Retype all the records below exactly as they are, with no image carried over.

Start of Records for the task

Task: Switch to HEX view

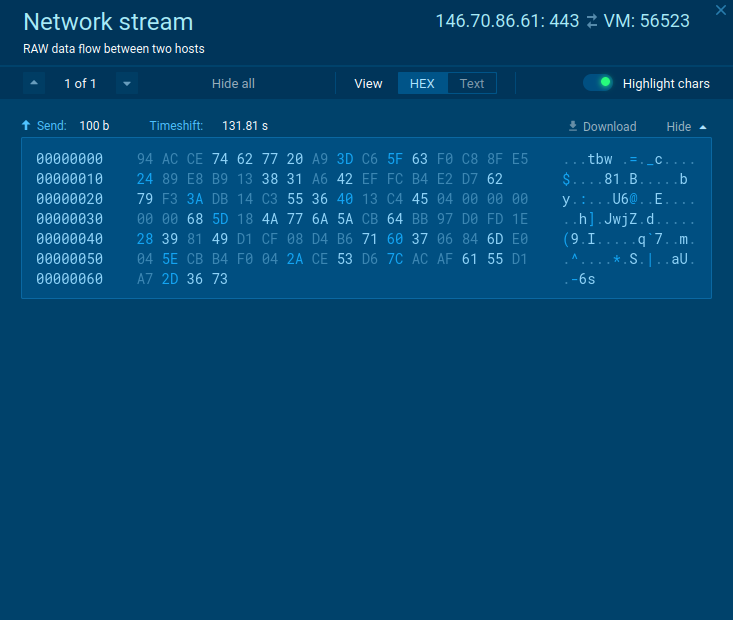Action: pyautogui.click(x=422, y=83)

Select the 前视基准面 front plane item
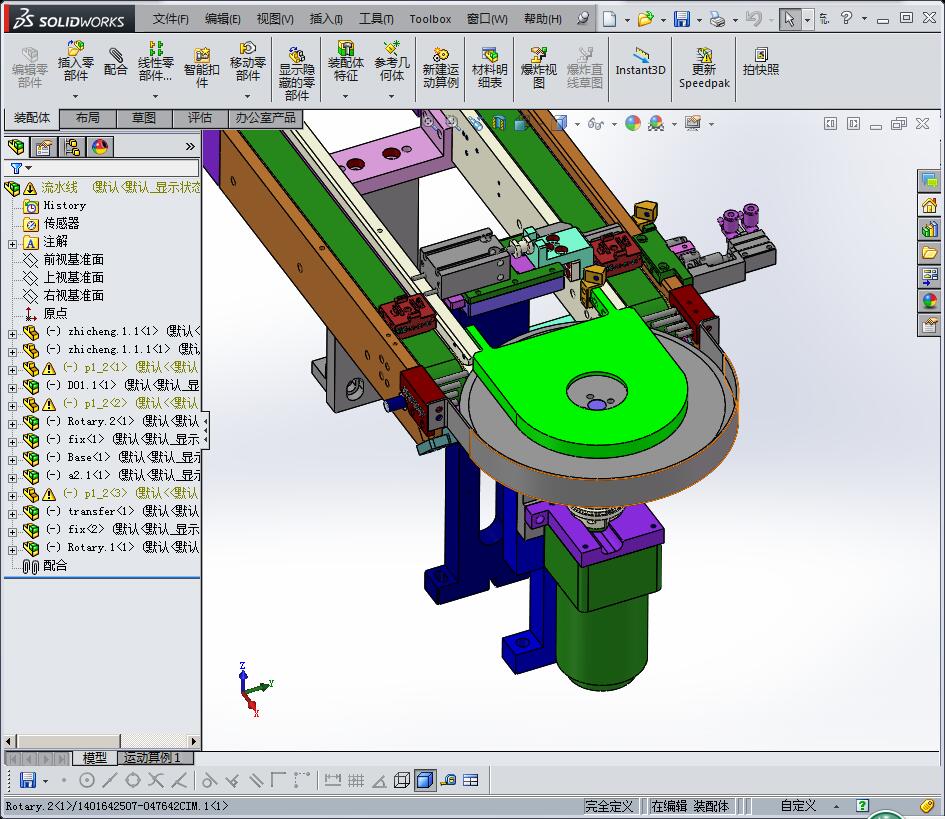73,260
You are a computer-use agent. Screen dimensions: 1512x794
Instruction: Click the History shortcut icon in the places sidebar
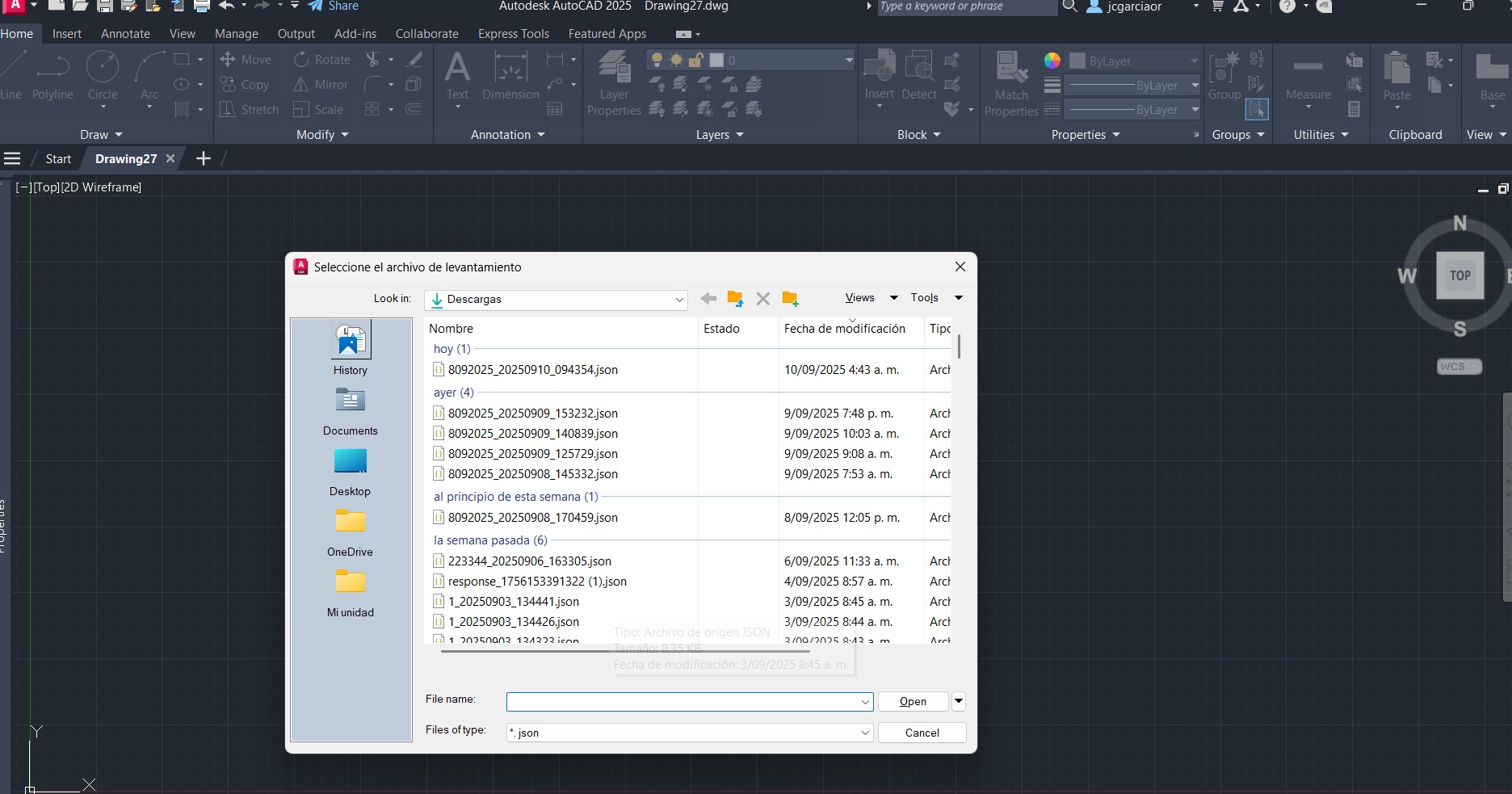[351, 341]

End of Records for the task

__Your response__
Task: Switch to HEX view

Action: pyautogui.click(x=422, y=83)

Select the 前视基准面 front plane item
73,260
You are a computer-use agent. Screen dimensions: 1512x794
Instruction: Click the History shortcut icon in the places sidebar
[351, 341]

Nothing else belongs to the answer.